# [PROVIDED MATERIAL]
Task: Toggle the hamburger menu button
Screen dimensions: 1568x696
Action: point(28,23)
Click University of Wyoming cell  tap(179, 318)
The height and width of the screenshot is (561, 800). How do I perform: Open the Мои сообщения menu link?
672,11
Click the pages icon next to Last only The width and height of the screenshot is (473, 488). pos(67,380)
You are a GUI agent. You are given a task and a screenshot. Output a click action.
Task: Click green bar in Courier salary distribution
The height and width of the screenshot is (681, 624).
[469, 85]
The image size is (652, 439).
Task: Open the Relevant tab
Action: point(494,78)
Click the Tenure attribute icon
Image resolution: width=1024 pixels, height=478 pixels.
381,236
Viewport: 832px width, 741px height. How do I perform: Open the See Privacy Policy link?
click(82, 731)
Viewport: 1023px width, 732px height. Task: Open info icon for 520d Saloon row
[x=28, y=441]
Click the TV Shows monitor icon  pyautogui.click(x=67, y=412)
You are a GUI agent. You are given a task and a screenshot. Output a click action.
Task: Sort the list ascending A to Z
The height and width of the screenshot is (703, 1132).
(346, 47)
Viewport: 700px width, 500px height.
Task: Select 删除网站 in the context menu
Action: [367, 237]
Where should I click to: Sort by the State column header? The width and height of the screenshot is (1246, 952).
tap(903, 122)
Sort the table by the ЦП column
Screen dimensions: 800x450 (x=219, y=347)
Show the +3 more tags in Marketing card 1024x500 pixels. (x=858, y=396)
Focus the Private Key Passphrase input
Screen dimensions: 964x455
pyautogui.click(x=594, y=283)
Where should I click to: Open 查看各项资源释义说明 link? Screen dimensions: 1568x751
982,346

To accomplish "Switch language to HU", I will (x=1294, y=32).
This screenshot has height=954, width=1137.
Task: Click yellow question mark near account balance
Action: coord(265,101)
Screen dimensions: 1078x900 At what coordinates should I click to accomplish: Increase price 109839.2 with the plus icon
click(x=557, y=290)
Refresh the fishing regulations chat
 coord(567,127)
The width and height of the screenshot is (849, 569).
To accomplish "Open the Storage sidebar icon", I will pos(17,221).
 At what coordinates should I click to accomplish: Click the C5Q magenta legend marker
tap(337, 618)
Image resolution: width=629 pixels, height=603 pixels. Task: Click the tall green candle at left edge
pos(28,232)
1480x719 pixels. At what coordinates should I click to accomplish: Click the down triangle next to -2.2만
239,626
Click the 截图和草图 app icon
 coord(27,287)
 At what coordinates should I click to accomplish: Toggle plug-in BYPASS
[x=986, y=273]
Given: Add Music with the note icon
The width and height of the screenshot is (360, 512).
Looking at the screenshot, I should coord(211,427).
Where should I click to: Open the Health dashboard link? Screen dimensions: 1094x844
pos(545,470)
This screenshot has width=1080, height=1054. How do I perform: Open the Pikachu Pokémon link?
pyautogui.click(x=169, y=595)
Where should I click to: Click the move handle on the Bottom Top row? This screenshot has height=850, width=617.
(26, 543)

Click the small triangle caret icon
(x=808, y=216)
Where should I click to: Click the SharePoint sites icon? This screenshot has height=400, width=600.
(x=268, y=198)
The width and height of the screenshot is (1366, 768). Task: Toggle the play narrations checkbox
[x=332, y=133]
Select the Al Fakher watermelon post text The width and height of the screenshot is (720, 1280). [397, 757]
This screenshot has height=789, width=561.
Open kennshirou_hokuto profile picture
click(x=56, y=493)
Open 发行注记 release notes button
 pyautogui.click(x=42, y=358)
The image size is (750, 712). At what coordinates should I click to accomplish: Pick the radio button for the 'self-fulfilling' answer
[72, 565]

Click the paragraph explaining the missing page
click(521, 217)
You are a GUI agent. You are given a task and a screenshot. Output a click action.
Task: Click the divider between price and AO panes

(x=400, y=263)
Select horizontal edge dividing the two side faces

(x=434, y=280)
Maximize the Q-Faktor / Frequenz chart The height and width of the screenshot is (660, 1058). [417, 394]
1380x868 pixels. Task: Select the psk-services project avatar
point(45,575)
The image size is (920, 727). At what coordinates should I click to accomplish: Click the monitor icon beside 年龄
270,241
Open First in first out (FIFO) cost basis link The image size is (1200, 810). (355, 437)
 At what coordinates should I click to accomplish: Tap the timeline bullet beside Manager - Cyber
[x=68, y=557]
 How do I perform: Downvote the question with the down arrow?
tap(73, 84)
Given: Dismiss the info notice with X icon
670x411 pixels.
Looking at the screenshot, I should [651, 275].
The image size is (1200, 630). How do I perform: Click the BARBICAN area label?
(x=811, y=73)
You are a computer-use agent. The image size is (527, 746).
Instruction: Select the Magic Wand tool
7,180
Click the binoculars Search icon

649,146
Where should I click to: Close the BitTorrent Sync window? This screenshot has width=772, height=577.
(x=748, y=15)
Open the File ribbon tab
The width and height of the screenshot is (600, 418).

# [TASK]
Repeat each line of the data exactly, missing none.

# [SOLUTION]
Task: Toggle the hamburger menu button
Screen dimensions: 1568x696
Action: point(28,23)
Click University of Wyoming cell  tap(179, 318)
The height and width of the screenshot is (561, 800). How do I perform: Open the Мои сообщения menu link?
672,11
Click the pages icon next to Last only The width and height of the screenshot is (473, 488). pos(67,380)
You are a GUI agent. You are given a task and a screenshot. Output a click action.
Task: Click green bar in Courier salary distribution
The height and width of the screenshot is (681, 624).
[469, 85]
The image size is (652, 439).
Task: Open the Relevant tab
Action: point(494,78)
Click the Tenure attribute icon
Image resolution: width=1024 pixels, height=478 pixels.
381,236
Viewport: 832px width, 741px height. How do I perform: Open the See Privacy Policy link?
click(82, 731)
Viewport: 1023px width, 732px height. Task: Open info icon for 520d Saloon row
[x=28, y=441]
Click the TV Shows monitor icon  pyautogui.click(x=67, y=412)
You are a GUI agent. You are given a task and a screenshot. Output a click action.
Task: Sort the list ascending A to Z
The height and width of the screenshot is (703, 1132).
(346, 47)
Viewport: 700px width, 500px height.
Task: Select 删除网站 in the context menu
Action: [367, 237]
Where should I click to: Sort by the State column header? The width and height of the screenshot is (1246, 952).
tap(903, 122)
Sort the table by the ЦП column
Screen dimensions: 800x450 (x=219, y=347)
Show the +3 more tags in Marketing card 1024x500 pixels. (x=858, y=396)
Focus the Private Key Passphrase input
Screen dimensions: 964x455
pyautogui.click(x=594, y=283)
Where should I click to: Open 查看各项资源释义说明 link? Screen dimensions: 1568x751
982,346

To accomplish "Switch language to HU", I will (x=1294, y=32).
This screenshot has height=954, width=1137.
Task: Click yellow question mark near account balance
Action: coord(265,101)
Screen dimensions: 1078x900 At what coordinates should I click to accomplish: Increase price 109839.2 with the plus icon
click(x=557, y=290)
Refresh the fishing regulations chat
 coord(567,127)
The width and height of the screenshot is (849, 569).
To accomplish "Open the Storage sidebar icon", I will pos(17,221).
 At what coordinates should I click to accomplish: Click the C5Q magenta legend marker
tap(337, 618)
Image resolution: width=629 pixels, height=603 pixels. Task: Click the tall green candle at left edge
pos(28,232)
1480x719 pixels. At what coordinates should I click to accomplish: Click the down triangle next to -2.2만
239,626
Click the 截图和草图 app icon
 coord(27,287)
 At what coordinates should I click to accomplish: Toggle plug-in BYPASS
[x=986, y=273]
Given: Add Music with the note icon
The width and height of the screenshot is (360, 512).
Looking at the screenshot, I should coord(211,427).
Where should I click to: Open the Health dashboard link? Screen dimensions: 1094x844
pos(545,470)
This screenshot has width=1080, height=1054. How do I perform: Open the Pikachu Pokémon link?
pyautogui.click(x=169, y=595)
Where should I click to: Click the move handle on the Bottom Top row? This screenshot has height=850, width=617.
(26, 543)

Click the small triangle caret icon
(x=808, y=216)
Where should I click to: Click the SharePoint sites icon? This screenshot has height=400, width=600.
(x=268, y=198)
The width and height of the screenshot is (1366, 768). Task: Toggle the play narrations checkbox
[x=332, y=133]
Select the Al Fakher watermelon post text The width and height of the screenshot is (720, 1280). [397, 757]
This screenshot has height=789, width=561.
Open kennshirou_hokuto profile picture
click(x=56, y=493)
Open 发行注记 release notes button
 pyautogui.click(x=42, y=358)
The image size is (750, 712). At what coordinates should I click to accomplish: Pick the radio button for the 'self-fulfilling' answer
[72, 565]

Click the paragraph explaining the missing page
click(521, 217)
You are a GUI agent. You are given a task and a screenshot. Output a click action.
Task: Click the divider between price and AO panes

(x=400, y=263)
Select horizontal edge dividing the two side faces

(x=434, y=280)
Maximize the Q-Faktor / Frequenz chart The height and width of the screenshot is (660, 1058). [417, 394]
1380x868 pixels. Task: Select the psk-services project avatar
point(45,575)
The image size is (920, 727). At what coordinates should I click to accomplish: Click the monitor icon beside 年龄
270,241
Open First in first out (FIFO) cost basis link The image size is (1200, 810). (355, 437)
 At what coordinates should I click to accomplish: Tap the timeline bullet beside Manager - Cyber
[x=68, y=557]
 How do I perform: Downvote the question with the down arrow?
tap(73, 84)
Given: Dismiss the info notice with X icon
670x411 pixels.
Looking at the screenshot, I should [651, 275].
The image size is (1200, 630). How do I perform: Click the BARBICAN area label?
(x=811, y=73)
You are a computer-use agent. The image size is (527, 746).
Instruction: Select the Magic Wand tool
7,180
Click the binoculars Search icon

649,146
Where should I click to: Close the BitTorrent Sync window? This screenshot has width=772, height=577.
(x=748, y=15)
Open the File ribbon tab
The width and height of the screenshot is (600, 418).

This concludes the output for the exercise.